Вот почему и произошла такая ненормальная вещь, что до 20-ти летнего возраста я никем не увлекался, ни в кого не был влюблен и вообще как-то инстинктивно сторонился женского мира, убегал от него. Конечно, это вовсе не означало, что он меня не интересовал - но в этом я тогда не признался бы и себе самому.

И теперь впервые, в 20 лет, я испытал женскую дружбу, женские чары. Впервые я вообще так близко столкнулся с совершенно незнакомым мне женским существом, со всеми его волшебными силами, которые кружат мужские головы.

Я старался держать себя с Амалией совершенно независимо - как с Абрамом и Фондаминским. Но из этого ничего не выходило. Я ловил себя на том, что, незаметно для себя, все время наблюдаю за ней и ею любуюсь. Всё казалось мне в ней необыкновенным и притягивало к себе, как магнит. Если почему-либо ее не было в нашем квартете, наши встречи мне казались неинтересными и бессодержательными. Малейшее ее внимание ко мне меня волновало. А какая девушка не почувствует и не догадается, если она кому-нибудь нравится? Вероятно, очень скоро догадалась о моих чувствах к ней и Амалия - возможно даже, что она догадалась об этом раньше меня...

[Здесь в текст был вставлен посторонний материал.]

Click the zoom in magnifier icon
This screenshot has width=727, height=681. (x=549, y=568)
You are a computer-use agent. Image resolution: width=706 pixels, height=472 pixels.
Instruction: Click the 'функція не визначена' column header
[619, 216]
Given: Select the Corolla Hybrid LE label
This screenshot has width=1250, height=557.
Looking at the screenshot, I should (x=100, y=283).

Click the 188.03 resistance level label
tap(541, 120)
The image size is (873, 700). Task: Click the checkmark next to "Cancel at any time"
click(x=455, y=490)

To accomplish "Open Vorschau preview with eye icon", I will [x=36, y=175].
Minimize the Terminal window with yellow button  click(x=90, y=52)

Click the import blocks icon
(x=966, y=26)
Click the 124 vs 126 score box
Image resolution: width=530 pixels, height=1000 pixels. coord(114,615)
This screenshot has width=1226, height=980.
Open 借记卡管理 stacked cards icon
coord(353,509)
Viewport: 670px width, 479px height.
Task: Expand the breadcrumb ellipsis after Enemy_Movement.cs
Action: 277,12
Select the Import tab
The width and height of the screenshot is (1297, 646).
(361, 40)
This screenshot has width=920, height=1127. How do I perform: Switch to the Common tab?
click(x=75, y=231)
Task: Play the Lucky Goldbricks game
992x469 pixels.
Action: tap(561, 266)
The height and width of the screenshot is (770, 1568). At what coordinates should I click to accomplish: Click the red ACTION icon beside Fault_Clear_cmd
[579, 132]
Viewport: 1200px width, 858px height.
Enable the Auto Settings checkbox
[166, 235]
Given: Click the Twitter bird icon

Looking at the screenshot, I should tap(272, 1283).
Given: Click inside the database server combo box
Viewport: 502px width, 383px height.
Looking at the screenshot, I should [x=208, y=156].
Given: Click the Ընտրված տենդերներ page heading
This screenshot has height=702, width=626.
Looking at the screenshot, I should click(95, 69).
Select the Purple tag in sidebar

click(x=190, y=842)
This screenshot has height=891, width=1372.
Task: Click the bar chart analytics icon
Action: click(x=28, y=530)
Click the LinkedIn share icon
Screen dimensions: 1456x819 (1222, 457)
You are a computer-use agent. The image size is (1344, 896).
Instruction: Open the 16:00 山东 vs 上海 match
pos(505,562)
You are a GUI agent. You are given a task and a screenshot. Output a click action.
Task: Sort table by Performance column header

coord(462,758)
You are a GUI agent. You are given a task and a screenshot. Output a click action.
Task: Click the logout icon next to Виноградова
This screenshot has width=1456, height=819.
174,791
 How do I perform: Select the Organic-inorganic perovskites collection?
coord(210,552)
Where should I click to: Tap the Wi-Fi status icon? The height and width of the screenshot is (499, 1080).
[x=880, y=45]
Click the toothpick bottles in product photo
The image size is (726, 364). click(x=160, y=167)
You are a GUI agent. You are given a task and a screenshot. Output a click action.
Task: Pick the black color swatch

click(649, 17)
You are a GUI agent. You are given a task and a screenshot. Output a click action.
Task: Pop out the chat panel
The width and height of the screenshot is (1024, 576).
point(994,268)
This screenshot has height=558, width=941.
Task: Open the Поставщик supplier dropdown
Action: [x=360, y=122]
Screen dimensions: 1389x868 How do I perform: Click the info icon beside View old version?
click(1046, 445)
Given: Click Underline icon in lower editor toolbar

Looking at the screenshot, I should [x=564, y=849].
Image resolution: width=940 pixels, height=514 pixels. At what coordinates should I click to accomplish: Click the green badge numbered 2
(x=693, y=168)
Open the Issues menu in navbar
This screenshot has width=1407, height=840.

Но ведь она была еще моложе меня - ей было всего лишь восемнадцать лет, может быть, она не во всем и сама себе признавалась. Когда однажды, спросив у меня разрешение, она взяла меня под руку и пошла между Абрамом и мною, опираясь на нас обоих, я испытал такое чувство, "будто к моей руке прикоснулись раскаленные угли. Но было не больно, а невыразимо приятно - так приятно, что кружилась голова и я делал все усилия, чтобы не выдать себя. Когда мы играли во "мнения", она мгновенно угадывала мое мнение о ней, как и я всегда угадывал ее мнение о себе. Скоро обнаружилось, что у нас много общих вкусов и наклонностей. Многое вообще обнаружилось - только не для нас обоих.

Когда я говорю об исключительности и ненормальности той обстановки, в которой рос - отсутствие женского общества, - и о той силе впечатления, которую должна была на меня произвести эта первая женская дружба, женская близость, я вовсе не хочу сказать, что именно это объясняет всё то, что со мной произошло. Я пишу сейчас о той, кого уже нет в живых - и при ее жизни никогда бы не посмел коснуться ее на бумаге, которую могут читать посторонние и даже совсем мне незнакомые. Но должен сказать, что Амалия была существом необычайным не только для меня. Все подпадали под ее очарование - и не только в ее юные годы. Что же касается меня, то она была моей первой и единственной любовью - ее образ я свято носил в своей душе все тридцать пять лет своей жизни, пока она была жива, свято храню после ее смерти, свято сохраню и до своей последней минуты. Это я знаю твердо.

Я не мог не чувствовать, что со мной происходит что-то необычное, чего я до сих пор никогда в жизни не испытывал. Возвращаясь после наших вечерних совместных прогулок домой, я часто оставался сидеть на скамеечке возле Шеффельхауза, на берегу Неккара. Сладкая и щемящая грусть охватывала душу. Я мечтал о чем-то недосягаемом, невозможном и непонятном, кого-то жалел, чего-то ждал. Часы пролетали незаметно. Плыла тихая луна, молоком заливала и темные горы и реку. Тихо шелестели листья. Почему-то вдруг полились слезы... - Да ведь ты влюблен! - едва не воскликнул я громко. - Какой вздор! - тут же одернул я себя. Но слезы продолжали катиться, хотя душа была объята непонятным восторгом.

Wer zum ersten Male liebt,

Sei er lieblos - ist ein Gott...

Таким "богом" чувствовал и я себя - но в этом неведомом мне до сих пор чувстве восторг и щемящая грусть сливались вместе.